How to complete this task:
Find the line containing "Where should I click to: Click the robot", then output it and every line after it through the end of the listing below, exactly as written.

____________________

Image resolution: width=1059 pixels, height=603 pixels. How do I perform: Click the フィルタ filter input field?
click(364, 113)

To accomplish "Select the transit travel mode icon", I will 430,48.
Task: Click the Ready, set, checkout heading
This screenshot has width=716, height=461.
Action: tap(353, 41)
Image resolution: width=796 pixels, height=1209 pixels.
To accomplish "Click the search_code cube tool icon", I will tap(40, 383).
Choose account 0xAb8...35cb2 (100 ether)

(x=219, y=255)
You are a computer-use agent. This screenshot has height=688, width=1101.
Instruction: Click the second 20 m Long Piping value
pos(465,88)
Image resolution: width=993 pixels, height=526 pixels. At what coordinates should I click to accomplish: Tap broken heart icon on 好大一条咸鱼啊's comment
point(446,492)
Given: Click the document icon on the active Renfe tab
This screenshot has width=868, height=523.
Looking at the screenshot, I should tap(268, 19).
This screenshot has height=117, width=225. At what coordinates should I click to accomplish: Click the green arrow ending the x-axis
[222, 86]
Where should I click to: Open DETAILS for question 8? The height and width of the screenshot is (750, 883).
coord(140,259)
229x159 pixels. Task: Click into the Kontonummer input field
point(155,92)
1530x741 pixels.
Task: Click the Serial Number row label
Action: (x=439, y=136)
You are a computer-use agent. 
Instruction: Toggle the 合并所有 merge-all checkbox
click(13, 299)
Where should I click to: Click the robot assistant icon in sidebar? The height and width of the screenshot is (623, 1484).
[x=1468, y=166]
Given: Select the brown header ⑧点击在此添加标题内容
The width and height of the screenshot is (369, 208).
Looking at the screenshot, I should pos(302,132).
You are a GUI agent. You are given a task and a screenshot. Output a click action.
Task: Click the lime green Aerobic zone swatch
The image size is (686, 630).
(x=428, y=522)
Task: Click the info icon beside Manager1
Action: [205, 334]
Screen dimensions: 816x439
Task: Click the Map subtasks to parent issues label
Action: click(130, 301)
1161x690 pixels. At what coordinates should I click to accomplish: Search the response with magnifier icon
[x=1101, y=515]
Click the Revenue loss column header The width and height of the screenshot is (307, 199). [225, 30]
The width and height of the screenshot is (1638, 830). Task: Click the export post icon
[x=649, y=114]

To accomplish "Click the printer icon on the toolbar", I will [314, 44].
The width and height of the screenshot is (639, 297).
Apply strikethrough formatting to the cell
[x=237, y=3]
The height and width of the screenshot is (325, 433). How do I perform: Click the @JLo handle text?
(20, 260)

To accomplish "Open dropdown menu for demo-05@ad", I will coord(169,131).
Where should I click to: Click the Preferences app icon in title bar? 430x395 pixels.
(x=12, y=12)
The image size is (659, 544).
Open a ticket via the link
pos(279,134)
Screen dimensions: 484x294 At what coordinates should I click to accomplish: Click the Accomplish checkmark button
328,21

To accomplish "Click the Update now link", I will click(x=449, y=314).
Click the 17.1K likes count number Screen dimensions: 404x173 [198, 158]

____________________

Problem solution:
Where should I click to: Click the robot assistant icon in sidebar? The height and width of the screenshot is (623, 1484).
[x=1468, y=166]
Given: Select the brown header ⑧点击在此添加标题内容
The width and height of the screenshot is (369, 208).
Looking at the screenshot, I should pos(302,132).
You are a GUI agent. You are given a task and a screenshot. Output a click action.
Task: Click the lime green Aerobic zone swatch
The image size is (686, 630).
(x=428, y=522)
Task: Click the info icon beside Manager1
Action: [205, 334]
Screen dimensions: 816x439
Task: Click the Map subtasks to parent issues label
Action: click(130, 301)
1161x690 pixels. At what coordinates should I click to accomplish: Search the response with magnifier icon
[x=1101, y=515]
Click the Revenue loss column header The width and height of the screenshot is (307, 199). [225, 30]
The width and height of the screenshot is (1638, 830). Task: Click the export post icon
[x=649, y=114]

To accomplish "Click the printer icon on the toolbar", I will [314, 44].
The width and height of the screenshot is (639, 297).
Apply strikethrough formatting to the cell
[x=237, y=3]
The height and width of the screenshot is (325, 433). How do I perform: Click the @JLo handle text?
(20, 260)

To accomplish "Open dropdown menu for demo-05@ad", I will coord(169,131).
Where should I click to: Click the Preferences app icon in title bar? 430x395 pixels.
(x=12, y=12)
The image size is (659, 544).
Open a ticket via the link
pos(279,134)
Screen dimensions: 484x294 At what coordinates should I click to accomplish: Click the Accomplish checkmark button
328,21

To accomplish "Click the Update now link", I will click(x=449, y=314).
Click the 17.1K likes count number Screen dimensions: 404x173 [198, 158]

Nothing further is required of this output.